Lundi après midi, la Majorité Présidentielle a officiellement demandé un troisième Dialogue, rejetant ainsi celui qui vient de s’achever. Outre la « non-inclusivité », la majorité demande également que l’interdiction de référendum sur la constitution soit retirée de ces accords.

Pour l’abbé Nsholé, secrétaire général de la Cenco, le fait que le Front pour le respect de la Constitution, dirigé par le Mouvement de Libération du Congo (MLC) n’ait pas signé ne remet pas en cause l’inclusivité. Et plus encore, cela ne devrait pas remettre en cause la participation de la majorité aux négociations sur « l’arrangement particulier » qui devraient débuter ce mardi.

« Le problème posé par le Front ne concerne pas en fait l’accord. C’est un problème qui peut être réglé », estime-t-il sur Radio France Internationale.
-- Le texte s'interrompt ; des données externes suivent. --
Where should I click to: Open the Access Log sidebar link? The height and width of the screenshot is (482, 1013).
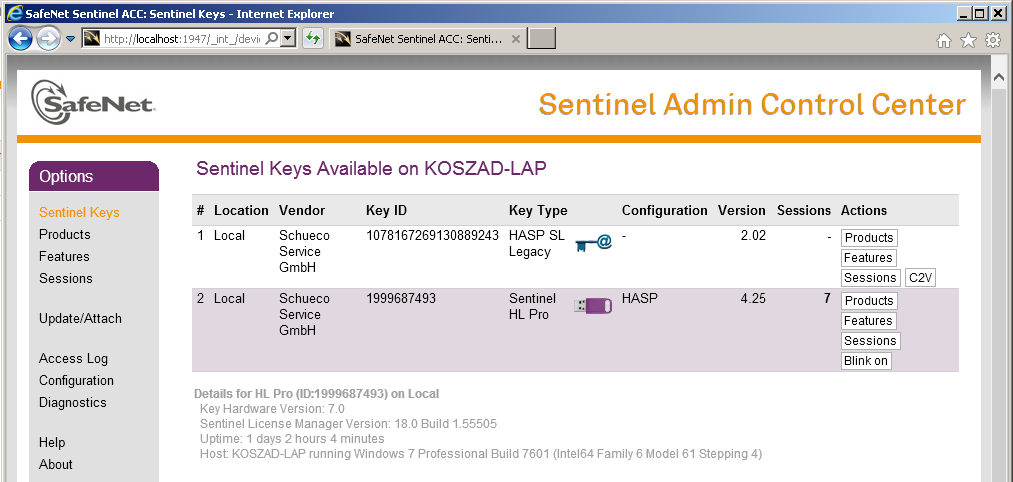pos(73,358)
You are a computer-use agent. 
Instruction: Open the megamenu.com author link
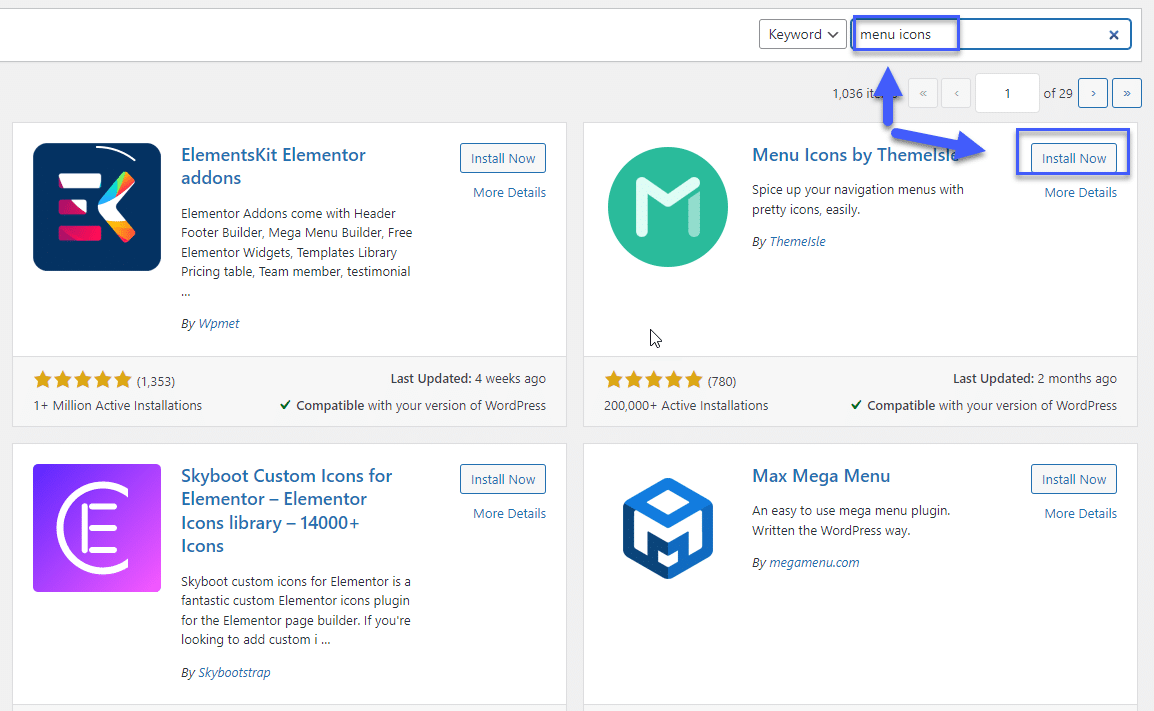[x=815, y=562]
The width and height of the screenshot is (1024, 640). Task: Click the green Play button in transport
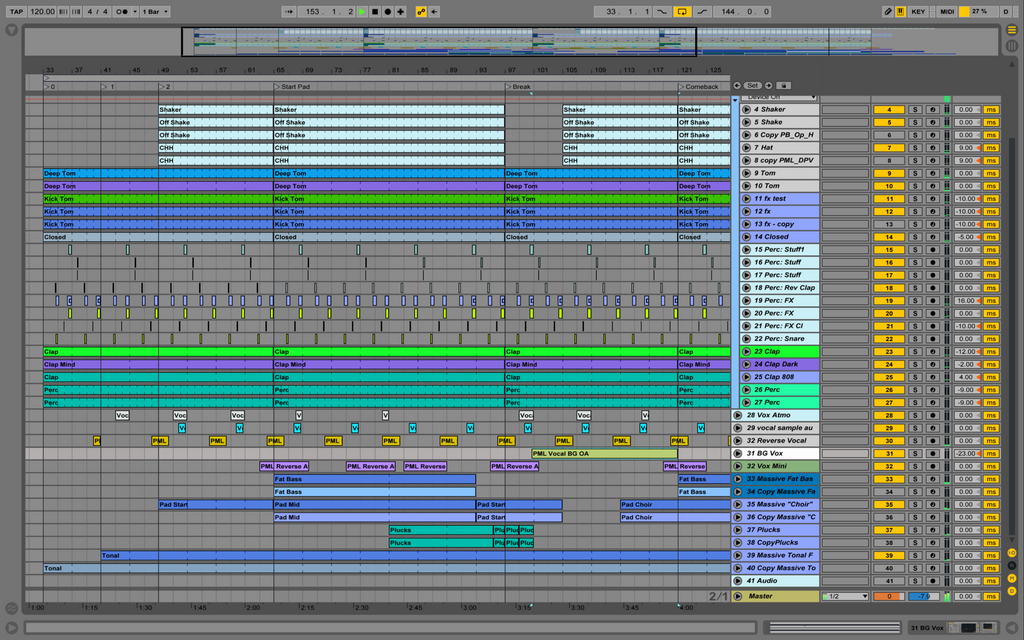[362, 11]
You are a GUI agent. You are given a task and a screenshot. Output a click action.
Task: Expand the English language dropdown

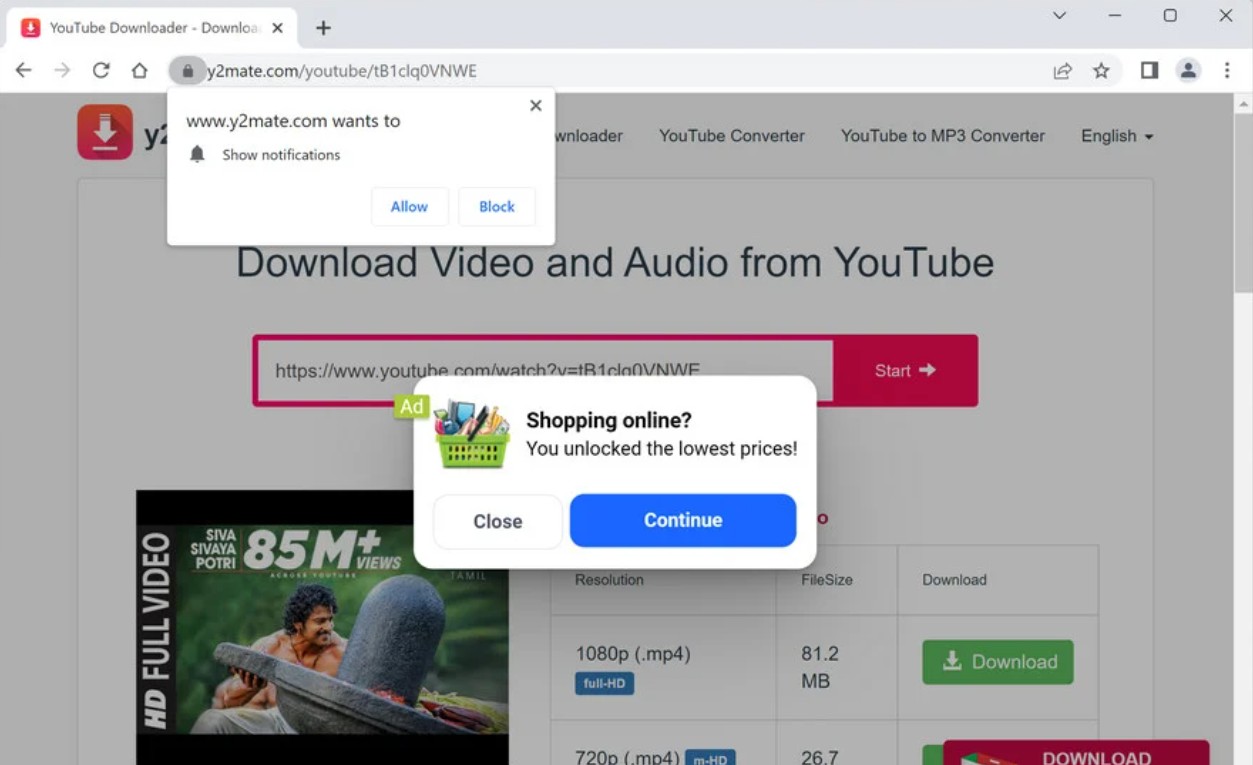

Le Front pour le respect de la Constitution réclame le poste de président du comité de suivi, en principe attribué au président Etienne Tshisekedi, le leader historique de l’opposition. Pour le Front, le Rassemblement qui aura déjà la primature ne devrait pas être juge et partie. Mais l’abbé Nsholé rappelle que sa composition n’est pas encore décidée.

Ces déclarations de la majorité sont donc une « distraction », minimise-t-il. Selon lui, contrairement à l’accord du 18 octobre, cette fois, « on ne peut pas parler de manque d’inclusivité ».

Cet accord est inclusif dans la mesure où toutes les composantes ont donné le leur pour que ça arrive à cette forme-là.
« Je n’imagine pas la majorité absente (des négociations). La majorité est faite de personnes responsables », rassure l’abbé Nsholé.